A tori line showing its best side - this tori line’s height, bright-coloured streamers, and effective aerial extent mean it works well to deter birds. Image: David Goad
Some skippers swear by their designs, while others are coming to grips with a good one. Either way, tori lines are a core component of the seabird mitigation tool box. They look basic, they are basic, and there is a set of simple ideas that helps them work best.
Light is right: A light backbone material and light streamers are kept in the air with less drag weight. So, the lighter the tori line is, the more aerial extent will be achieved. This helps keep the tori line away from fishing gear for a greater distance astern and protects the hooks better from seabird attack.
Height: Deploying a tori line high also keeps it above the fishing gear further astern. This reduces the risk of tangles and makes the tori more effective. A pole will be needed to attach tori lines high enough on some smaller vessels.
Weak link: Adding a short loop of rope with lower breaking strain than the tori line backbone means you know better where it will break in case of a tangle.
Drag: The hardest bit of tori line design is getting the drag right. Got sag? Need drag! If a tori line is sagging, adding more drag will help, for example, using a heavier object at the end of the tori line. Floats and cones can work well. Or, if tangles are a concern, adding a length of thick mono or rope at the end of the tori line could be better. If the tori line is still sagging, it’s worth adding even more drag and thinking about how to reduce the weight of the tori (or setting it higher above the water).
Backbone: A rope backbone with 30kg breaking strain is a good start. That way, the tori line backbone will break before the main longline if there is a tangle.
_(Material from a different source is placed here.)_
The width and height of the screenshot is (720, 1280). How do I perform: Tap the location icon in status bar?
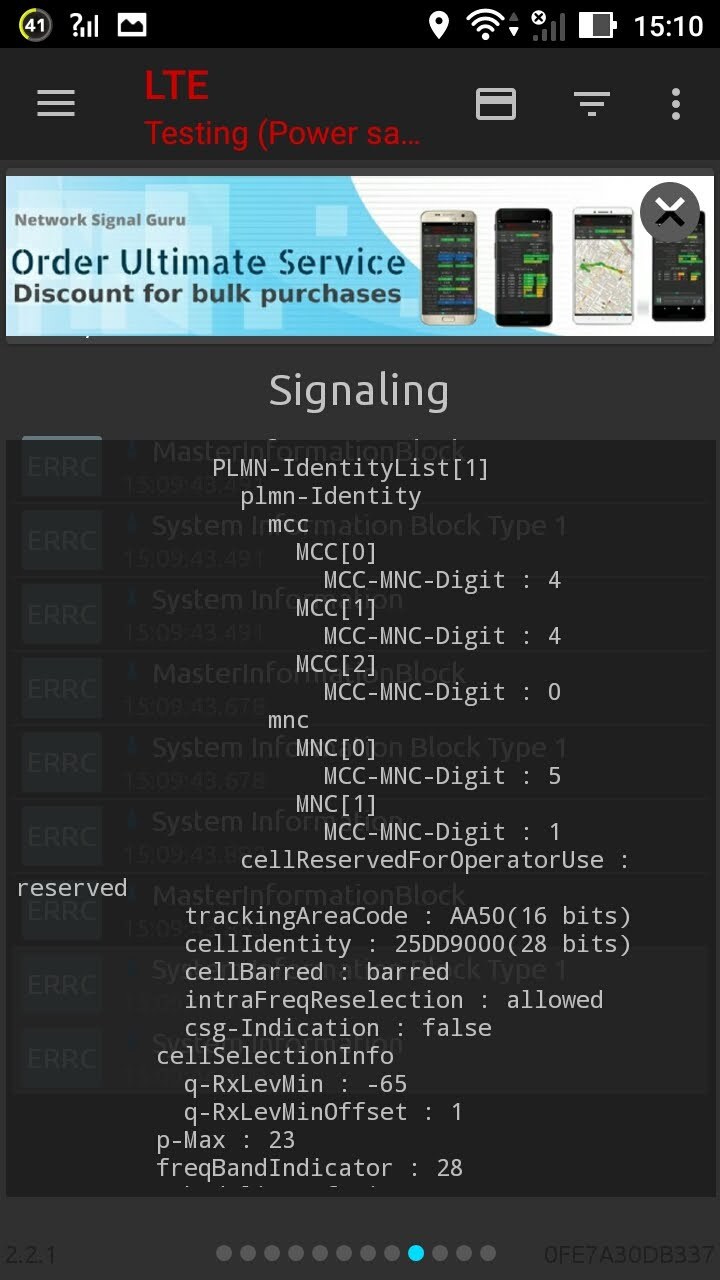click(438, 24)
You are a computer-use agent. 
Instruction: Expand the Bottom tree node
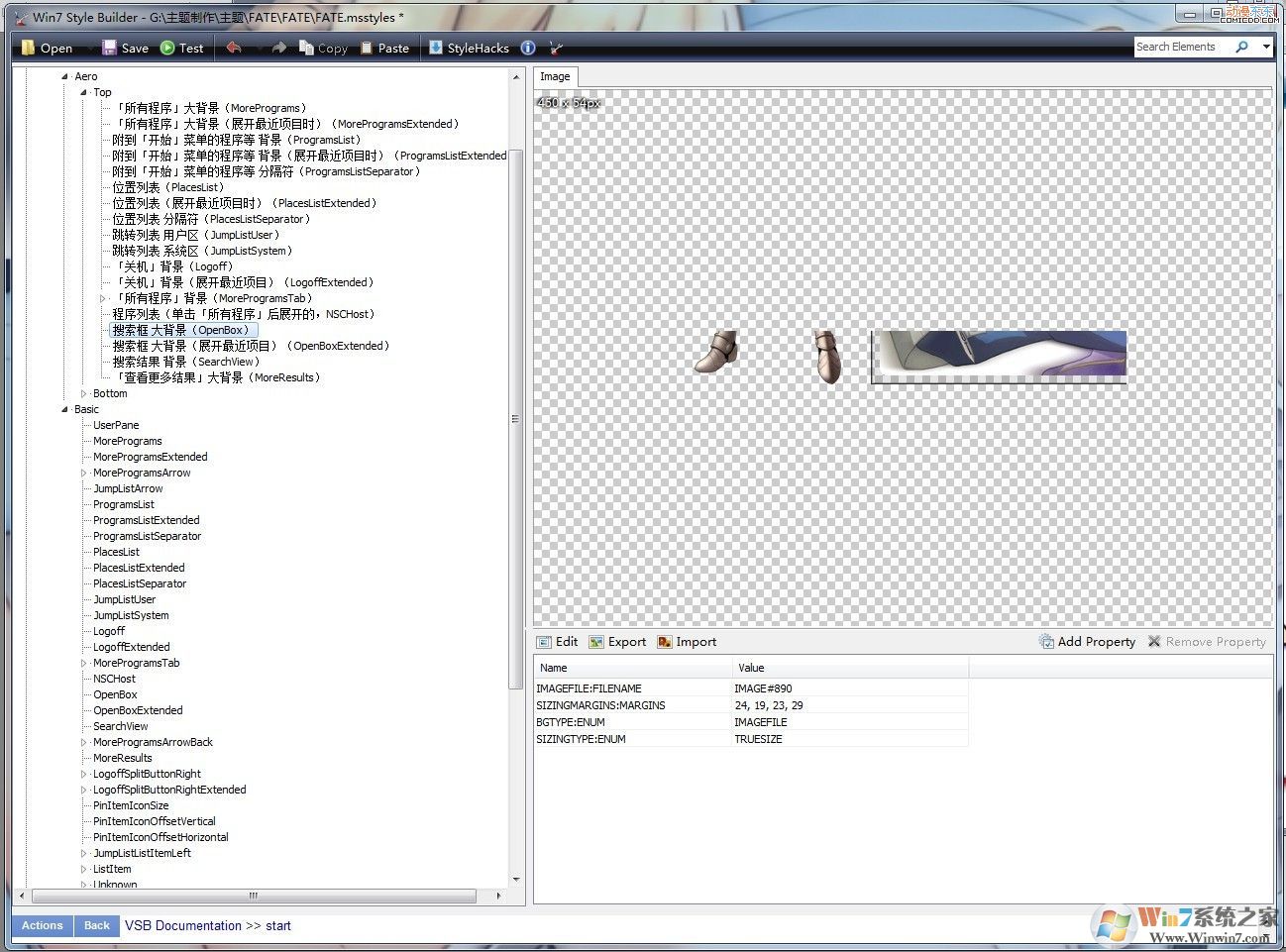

Streamers: Light and bright is the way to go. Beauline International have some new tori material that is $1.50/m and specifically designed for small vessel tori lines. It’s light, bright, takes ages to fade, and will snap before the mainline does. That helps reduce issues if there is a tangle during setting. Also, streamers should run from the tori line backbone to the sea surface. Reducing seabird bycatch is a part of every fisher’s core business. It’s not always easy, but no-one does it better than fishers themselves.